Hello! First off, thank you for your time and help!

Here's what I have... a hallway leading to the garage. At the end of the hallway there are 3 doors, one straight ahead, and one on either side. Two bedrooms on the sides, open into the bedrooms, and the door straight ahead opens into the garage. 

For that garage door, I want it to be cheap, have a deadbolt hole, and be a decent insulator. Basically, I need an outswing exterior door, but I don't have the money to special order one. 

So, given my situation, could I simply purchase an inswing, turn around the bottom plate, and install it backwards? I realize that it's less secure, but security isn't as big of an issue as insulation.

Thanks!


----------



## Ron6519 (Mar 28, 2007)

First and formost, the door needs to be a fire rated door. You would need to check with your local Building Dept if the door could open into the garage.
Ron


----------



## vsheetz (Sep 28, 2008)

It needs to be a fire rated door for safety - especially so if you have bedrooms adjacent.

I have never had a bulding inspection question regarding in-swing or out-swing for a garage door, with most swinging into the garage - but as always, your area may have differing or specific requirements. A call to your building department would likely and easily provide the definitive answer.
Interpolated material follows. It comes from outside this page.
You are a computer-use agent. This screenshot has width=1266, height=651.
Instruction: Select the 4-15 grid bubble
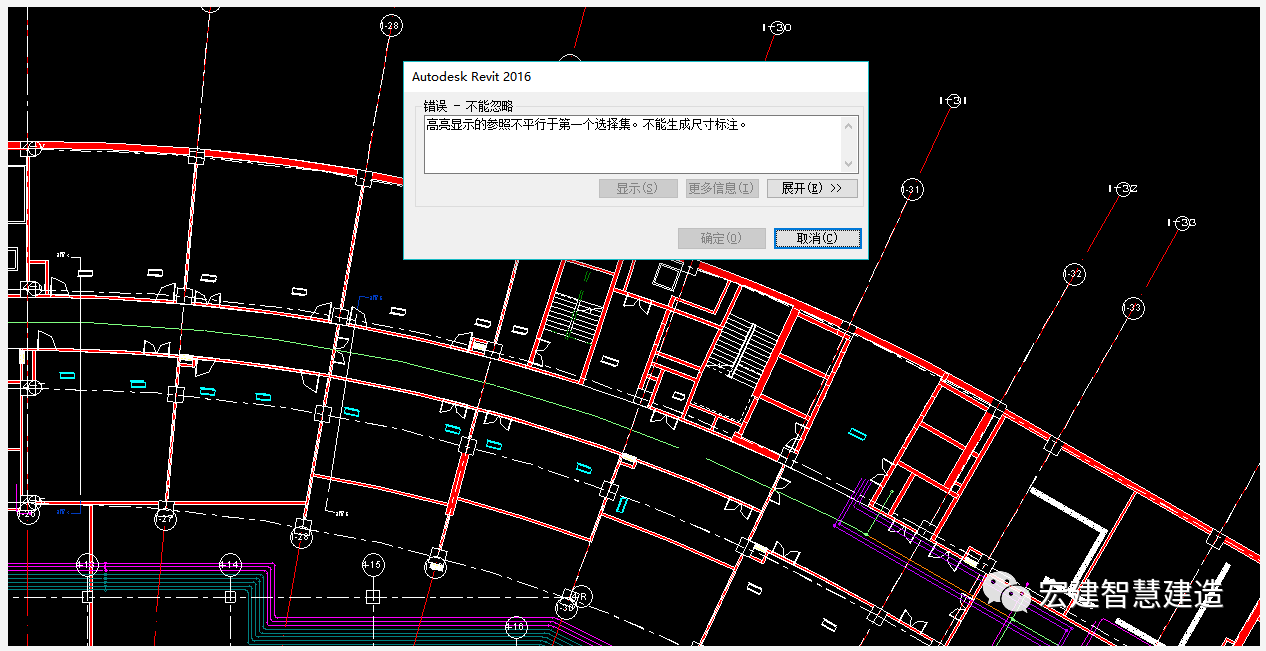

I would make sure this is done correctly and with the proper door, as it's a common thing to be checked during a house inspection when selling/buying - and for safety.


----------



## zrooster99 (Feb 19, 2010)

Fire rated... I've definitely got to look into that!

What would be involved in taking an inswing and turning it around?


----------



## Thurman (Feb 9, 2009)

It sounds like you are wanting to use an interior door for an exterior door. And do a lot of work to make an interior door work. You want low cost (not cheap), a deadbolt hole, and some insulation value. Sorry, but IMO, an interior door will not meet these requirements. As posted-you may have local code issues to meet as far as an exterior door. Being it sounds as if you already have an existing door/door frame--Is there a local "Habitat For Humanity", "Goodwill Builders Outlet", or such near? Sometimes these type places get Builders Supply businesses leftovers/overstocks which are brand new. You may find a "door slab" there to fit your needs. David


----------



## tpolk (Nov 7, 2009)

metal door probably your best choice cost wise and habitat good place to start looking


----------



## jlhaslip (Dec 31, 2009)

We also need a spring loaded closer on those garage doors leading to the interior.


----------



## zrooster99 (Feb 19, 2010)

What if I take an inswing door and turn it around... would there be anything wrong with that, and what would be involved in that?


----------



## jlhaslip (Dec 31, 2009)

the threshold would be draining into the house and the door could be removed by popping the hinges, but it would work.


----------